Il parere (di un lettore dilettante): lo shock dell’Undici Settembre attraverso lo spaesamento del piccolo gruppo familiare e amicale centrato attorno a Lianne e Keith, separatisi un anno prima. DeLillo è un maestro nel seguire i suoi personaggi, persi nei loro pensieri tra apatia e qualche reazione aggressiva, nel mostrare le scene dai diversi punti di vista, nel rendere vite divise, famiglia, lavoro, i passatempi. Un romanzo triste e coinvolgente.
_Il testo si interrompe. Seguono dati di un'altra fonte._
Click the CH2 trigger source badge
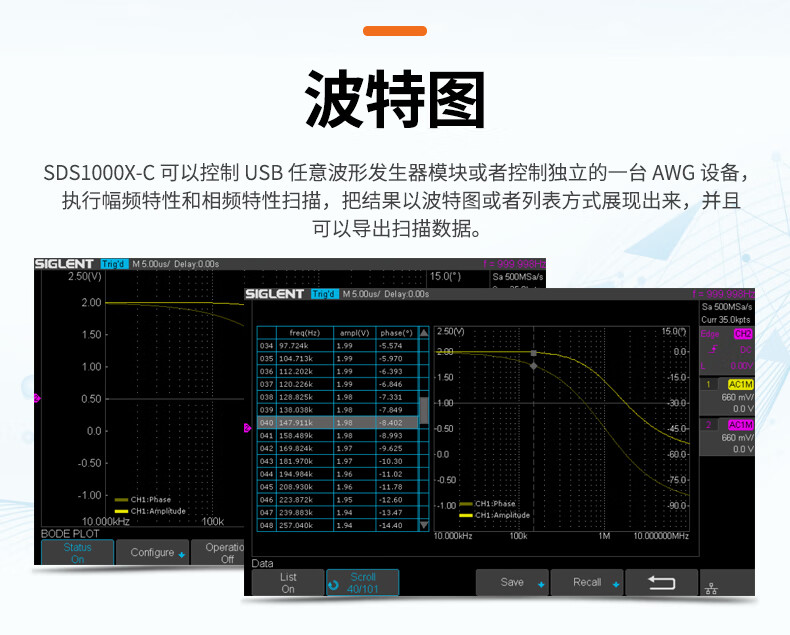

Solo una parte sembra posticcia: quella del terrorista Hammad, visto nelle tappe del suo avvicinarsi al momento fatale, mentre i personaggi newyorkesi, nel resto del libro, provano ad allontanarsi.
Voto: 8.
Frase: Cerca di capire, le aveva detto.
Perché in definitiva cos’altro c’era da dire? Keith aveva osservato la luce defluire dal suo volto. Era l’antica dissoluzione sempre in agguato, che adesso giungeva nella sua vita inevitabilmente e per l’ennesima volta, una ferita non meno dolorosa per il fatto di essere annunciata. (pag. 160)
Particolarmente consigliato a chi: non ama i giochi di carte, si sentirà nel giusto (è il poker ad essere chiamato in causa, ma interpretazioni estensive non sono vietate).